◆ Teks yang disediakan:
-=-=-=-=-

Jakarta (11/10). Para cendekia dan sebagian besar rakyat Indonesia mulai tersadar soal laut, yang bisa mendatangkan berkah juga ancaman. China mengklaim wilayah Laut China Selatan, termasuk perairan Natuna merupakan Zona Ekonomi Eksklusif, yang mengakibatkan insiden antara Angkatan Laut Indonesia dengan Coast Guard China.
China juga tak mengakui putusan menolak keputusan Pengadilan Tetap Arbitrase (PCA), mengenai konflik perbatasan dengan Filipina, yang dimenangi negeri jiran itu. Konflik yang sewaktu-waktu meletup itu menggugah kesadaran bangsa Indonesia sebagai salah satu pemilik negara maritim terbesar di dunia. Hal itu yang mendorong DPP LDII menggelar Forum Group Discussion (FGD) menyambut Munas VIII LDII.
“Kami ingin rakyat Indonesia meningkatkan wawasan maritim sebagai bagian strategis dari empat konsensus nasional. Kami berharap dapat menggali pemikiran pemanfaatan sumberdaya maritim untuk meningkatkan kesejahteraan rakyat, dan menjaga kedaulatan,” ujar Ketua Umum DPP LDII, Abdullah Syam.

-=-=-=-=-

◆ Informasi yang disediakan:
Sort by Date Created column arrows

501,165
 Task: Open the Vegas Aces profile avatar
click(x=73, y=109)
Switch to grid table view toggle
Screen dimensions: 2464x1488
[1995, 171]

-=-=-=-=-

◆ Kerjakan berikut ini:
[a] Terjemahkan kalimat dari teks tentang kesadaran maritim ini ke dalam bahasa Inggris: "Para cendekia dan sebagian besar rakyat Indonesia mulai tersadar soal laut, yang bisa mendatangkan berkah juga ancaman."
[b] Lanjutkan teks tentang kesadaran maritim mulai dari setelah kalimat terakhirnya.

◆ Hasil pengerjaan tugas:
[a] Scholars and most of the Indonesian people have begun to become aware of the sea, which can bring both blessings and threats.

[b]
Ketua MPR Zulkifli Hasan yang didapuk menjadi keynote speaker dalam FGD itu menyatakan Indonesia merupakan negara yang memiliki pantai terpanjang di dunia, laut yang luas, dan pulau yang banyak, namun kebijakan pemerintahnya tidak mendukung itu semua. “Konsep kemaritimannya tidak ada. Apalagi ditambah dengan tidak meratanya pembangunan di wilayah-wilayah kepulauan, tentunya ini tidak mendukung konsep kemaritiman,” papar Zulkifli Hasan.
Persoalan kemaritiman nasional sejatinya mudah diselesaikan. Asal pemerintah benar-benar menjalankan Pasal 33 ayat 3 UUD 1945: “Bumi, air dan kekayaan alam yang terkandung didalamnya dikuasai oleh Negara dan dipergunakan untuk sebesar-besarnya kemakmuran rakyat”. “Apalagi kami ini pemerintah dan legislatif adalah pelayan rakyat. Kami harus bisa memaksimalkan sumber daya alam yang melimpah guna sepenuhnya kemakmuran rakyat,” ujar Zulkifli Hasan.
Sementara itu, pengamat pertahanan dan militer Connie Rahakundini Bakrie, menyoroti pentingnya peningkatan teknologi di bidang pertahanan dalam menjaga kedaulatan NKRI. Terlebih Indonesia adalah negara non alignment movement (Non-blok), mau tak mau harus mandiri dalam hal pertahanan dan juga ekonomi.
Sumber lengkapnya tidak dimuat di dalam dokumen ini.